I never would have dreamed, not in a million—

Not from the moment you first kissed me. Not too dry, but not too wet. Perfect. Your head tilted as you put your arms around me, and your mouth came down on mine and—I was gone. I actually swooned, like they describe in the bodice rippers, you know?

And later, when we made love? It cannot be described as screwing. It was a religious experience. I’ve heard women get a little silly when they describe their first time with a new man, but this…this was mine. Maybe that’s what makes it so special. It was mine.

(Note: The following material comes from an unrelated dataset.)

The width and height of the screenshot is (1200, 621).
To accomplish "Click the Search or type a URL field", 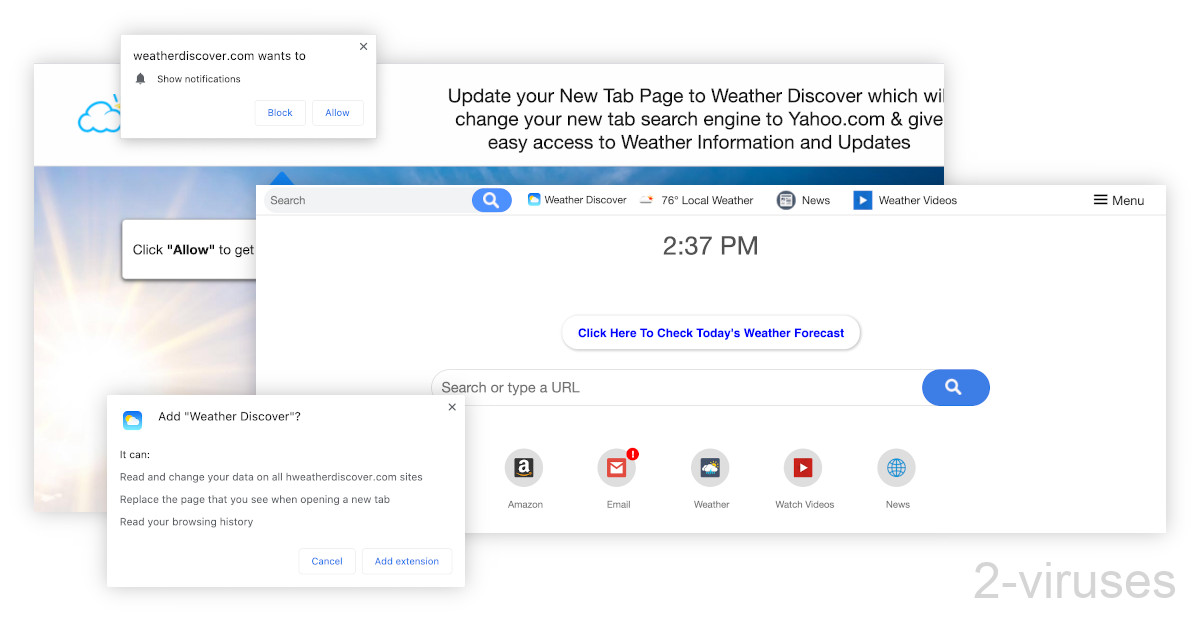I will click(677, 388).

After, we talked until dawn. Frankly, we didn’t leave much time for chatting until dawn, but still. That’s how it was. That’s how I fell in love with you.

You bastard.

I keep rolling my anger around in the scurry of little thoughts in my overwrought mind. Did you do this on purpose? Make me love you and then betray me like that? Did you hold me so close, so sweet—dammit, so tender, while fully cognizant that you would do…that?

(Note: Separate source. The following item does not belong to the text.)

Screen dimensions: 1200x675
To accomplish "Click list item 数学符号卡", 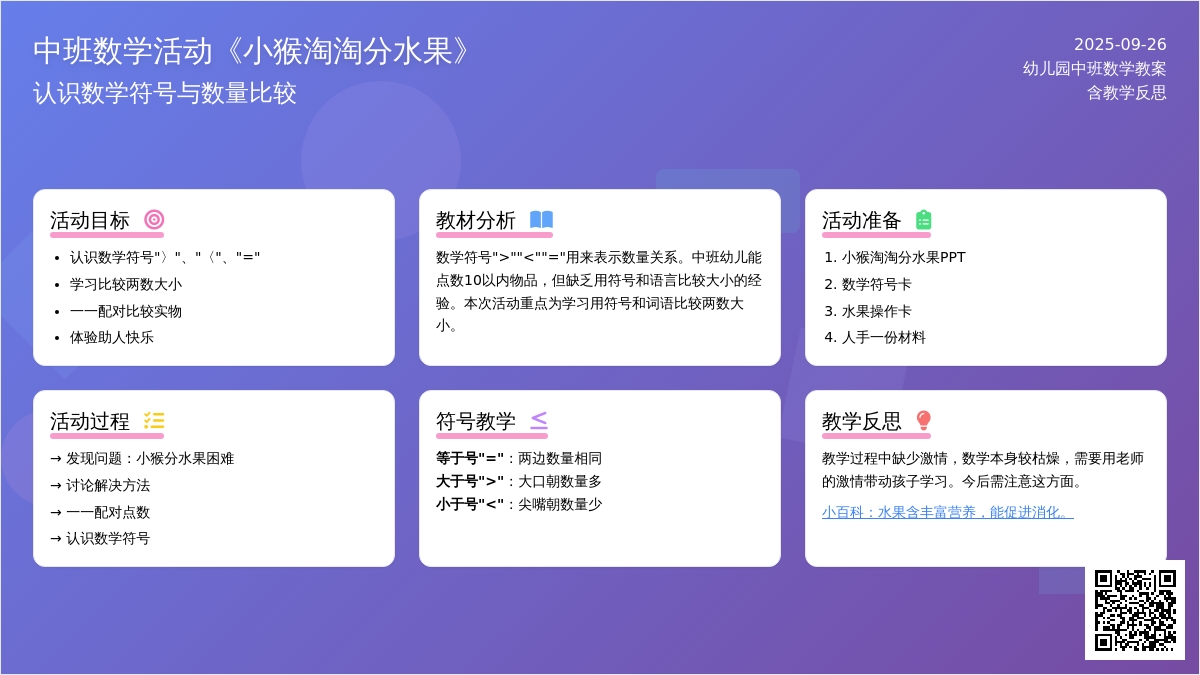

Okay, I realize we barely met. We seemed to hit it off. Click. Snap. Smile, chuckle. Hell, I giggled—giggled! Me, serious Susan, the level-headed one. The cautious one. Serious, Sullen Susan who was never going to fall in love again. Is that it? Did you decide to come after me because I was so hard to land? Was I just the biggest fish, the hardest to get? Is that it? Who told you I would be easy if you played it cool, but intense? How did you even do that? That smile that moved from a grin to a smirk and back again. That twinkle in your eyes. Those damned eyes that drilled straight through to my stupid, gullible, vulnerable heart.

You bastard.

The next day, you sent me daisies. Daisies, for Christ’s sake! Like a twelve-year-old with a crush. The card asked me to meet you for lunch. Sure. Anywhere you say. Anytime you suggest will be fine,. Whenever, it would not be soon enough. I didn’t just want in your pants again. I wanted to be around you, with you, to see that stupid cock-eyed grin and that stare, aimed my way. Yeah, get me weak in the knees again. In fact, I may not make it through the day if I don’t get a fix. A fix. A big ol’ shot of You. Now.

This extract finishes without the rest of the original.